(Bloomberg News) Moody's Investors Service put the U.S. under review for a credit rating downgrade as talks to raise the government's $14.3 trillion debt limit stall, adding to concern that political gridlock will lead to a default.
The Aaa ratings of financial institutions directly linked to the U.S. government, including Fannie Mae, Freddie Mac, the Federal Home Loan Banks, and the Federal Farm Credit Banks, were also put on review for cuts, Moody's said in a statement today.
The U.S., rated Aaa since 1917, was put on review for the first time since 1995. Even a temporary default by the U.S. would likely have "large systemic effects" on the economy and Treasury finances by disrupting money funds, the repurchase- agreement market and foreign investor willingness buy the government's debt, JPMorgan Chase & Co. said in a report.
"A U.S. government default is something the markets aren't prepared to deal with," said Guy LeBas, chief fixed-income strategist at Janney Montgomery Scott LLC in Philadelphia. "It's hard to get 535 people to agree on anything, much less something as contentious as trillions of dollars of spending and taxes."
Treasury Secretary Timothy F. Geithner said he has taken steps to prevent a federal default until Aug. 2, using accounting measures that involve two retirement funds. The U.S. reached its borrowing limit on May 16.
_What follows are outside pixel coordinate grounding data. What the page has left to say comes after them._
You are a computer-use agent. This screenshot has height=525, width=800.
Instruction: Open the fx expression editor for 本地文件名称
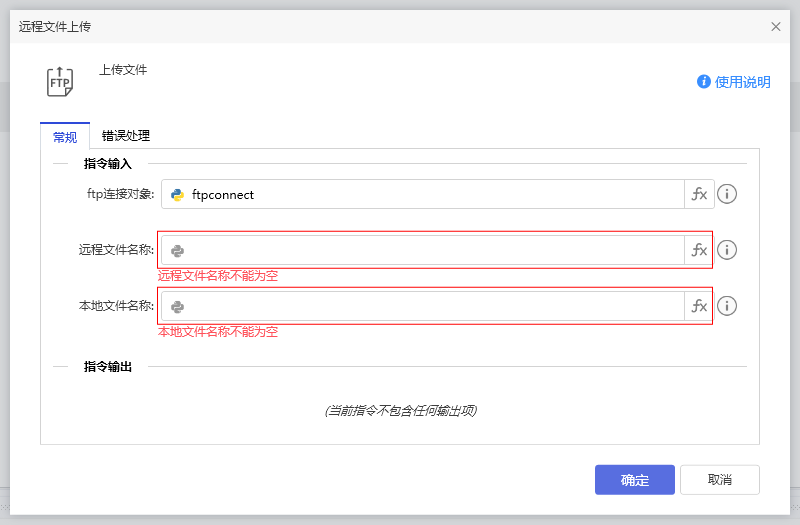699,306
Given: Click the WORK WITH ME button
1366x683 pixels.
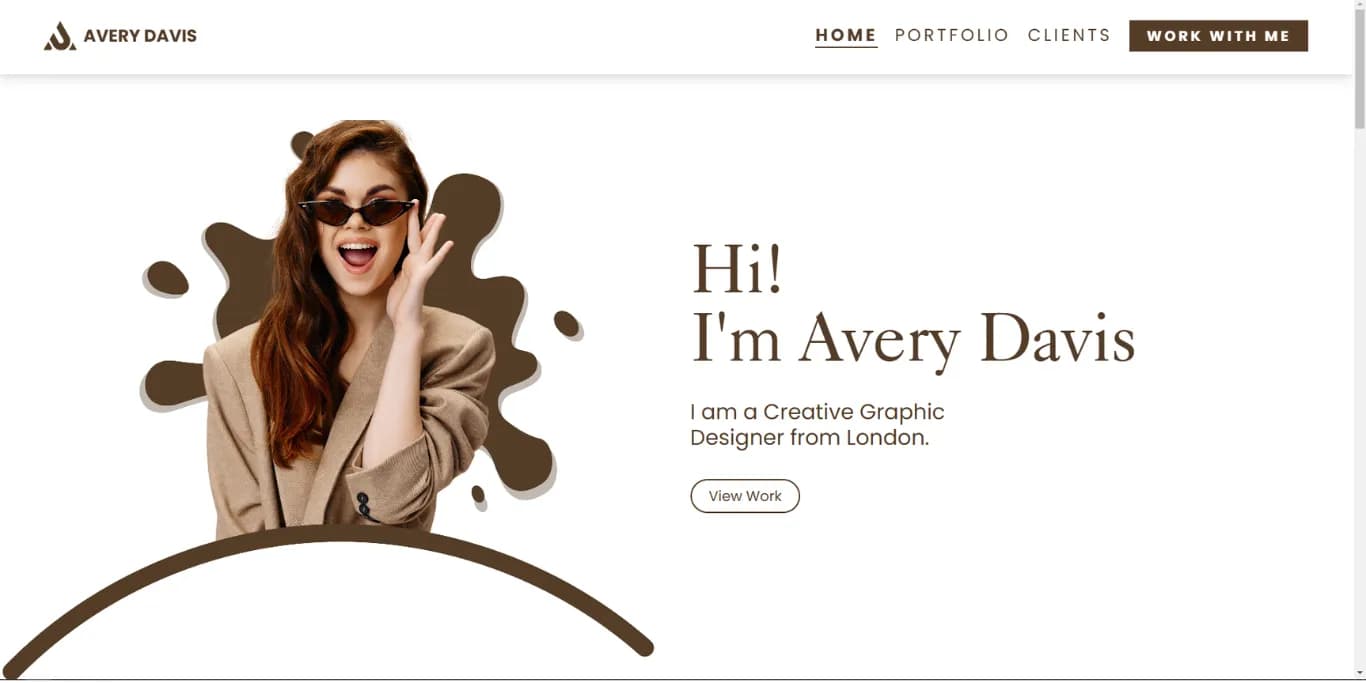Looking at the screenshot, I should click(x=1218, y=36).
President Barack Obama has met with congressional leaders from both parties to negotiate an increase in the nation's debt ceiling. Obama has said he's open to a long-term deal to tackle the country's finances, although he and other Democrats say an agreement must include revenue increases. House Speaker John Boehner of Ohio has said that any plan calling for higher taxes wouldn't pass Congress.
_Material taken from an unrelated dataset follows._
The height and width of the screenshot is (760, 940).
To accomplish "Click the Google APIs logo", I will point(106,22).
Standard & Poor's put the U.S. government on notice on April 18 that it risks losing its AAA credit rating unless policy makers agree on a plan by 2013 to reduce budget deficits and the national debt. The firm said at the time that there's a one-in-three chance that the rating might be cut within two years and that its "baseline assumption" is that Congress and the Obama administration will come to terms on a plan to reduce record deficits.
S&P would lower its sovereign top-level AAA ranking to D, the last rung on its scale if the U.S. can't pay its payments because of a failure to raise the debt ceiling, John Chambers, chairman of the company's sovereign rating committee, said June 30. Moody's said it would probably assign a position in the Aa range, or within three steps of its highest level.
The U.S. is among 17 countries, from Australia to Canada to Switzerland, rated Aaa by Moody's. S&P gives 18 countries its top ranking.